Employers not priming employees for future success

by 23 Nov 2011

A new report has indicated that 58% of Australian employees don't believe employers have groomed them for future success, by providing additional skills training and career development opportunities.

Additionally, when employees were asked to rate their boss, the average score was just 6.5 out of 10, according to the latest Kelly Global Workforce Index which surveyed more than 4,000 people in Australia.

Slightly over half of respondents were willing to recommend their current employer, and Karen Colfer, managing director, Kelly Services Australia, said this was an alarming statistic because "employees' views of an organisation carry a lot of credibility and send a clear signal about how people are managed and the best places to work".

"[The opinions of] employees have a significant impact on the ability of a business to attract and retain talent," Colfer added.

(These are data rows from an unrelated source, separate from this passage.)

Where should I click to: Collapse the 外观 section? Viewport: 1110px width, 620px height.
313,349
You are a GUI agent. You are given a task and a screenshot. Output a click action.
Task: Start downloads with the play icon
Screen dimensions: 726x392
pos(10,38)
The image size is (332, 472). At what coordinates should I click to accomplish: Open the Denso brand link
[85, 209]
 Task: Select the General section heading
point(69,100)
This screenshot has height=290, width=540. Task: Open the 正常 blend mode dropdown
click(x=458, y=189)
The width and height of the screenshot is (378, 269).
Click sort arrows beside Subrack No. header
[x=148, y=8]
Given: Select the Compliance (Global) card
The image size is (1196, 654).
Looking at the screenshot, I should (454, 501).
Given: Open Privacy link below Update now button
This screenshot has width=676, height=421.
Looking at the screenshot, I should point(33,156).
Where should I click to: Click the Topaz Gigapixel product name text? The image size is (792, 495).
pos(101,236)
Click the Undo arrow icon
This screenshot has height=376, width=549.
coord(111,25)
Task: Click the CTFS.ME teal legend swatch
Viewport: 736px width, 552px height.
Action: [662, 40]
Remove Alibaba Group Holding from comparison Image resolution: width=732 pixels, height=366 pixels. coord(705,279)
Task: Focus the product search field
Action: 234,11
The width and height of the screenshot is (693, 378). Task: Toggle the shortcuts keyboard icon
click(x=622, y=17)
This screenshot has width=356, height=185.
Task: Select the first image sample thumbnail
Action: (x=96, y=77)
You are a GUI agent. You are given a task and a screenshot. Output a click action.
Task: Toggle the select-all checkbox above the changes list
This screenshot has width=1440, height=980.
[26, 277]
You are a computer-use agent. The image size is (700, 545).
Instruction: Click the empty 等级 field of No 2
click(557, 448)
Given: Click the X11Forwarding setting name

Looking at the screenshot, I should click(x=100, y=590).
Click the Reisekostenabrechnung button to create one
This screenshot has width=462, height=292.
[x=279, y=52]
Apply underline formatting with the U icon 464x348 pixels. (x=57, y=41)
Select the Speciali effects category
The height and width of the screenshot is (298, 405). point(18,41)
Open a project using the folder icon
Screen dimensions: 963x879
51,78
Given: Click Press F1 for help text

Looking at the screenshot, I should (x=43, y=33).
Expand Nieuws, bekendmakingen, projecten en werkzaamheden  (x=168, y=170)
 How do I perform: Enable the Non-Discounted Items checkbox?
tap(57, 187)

Key results of the survey included:

  • The most important quality in a good boss is communication style, according to by 28% of respondents, ahead of leadership style at 23%, and vision and clear direction at 20%.
  • 39% of respondents described their organisation's leadership culture as either "empowering" or "inclusive". 34% described it as "authoritative" or "oppressive".
  • 48% said their efforts at work wererecognised and rewarded.
  • Among those respondents who said they feel rewarded and recognised for their work, 69% said this takes the form of being "noticed by management", while 15% said they receive bonuses or incentives, and 12% are acknowledged through formal programs.

Colfer commented that employers are under intense scrutiny from a range of stakeholders, and employees are increasingly making judgments about their effectiveness, and how they rate as a desirable place to work.

"Employers need to be aware of this scrutiny and ensure that career development is a priority and that hard work does not go unnoticed," she added.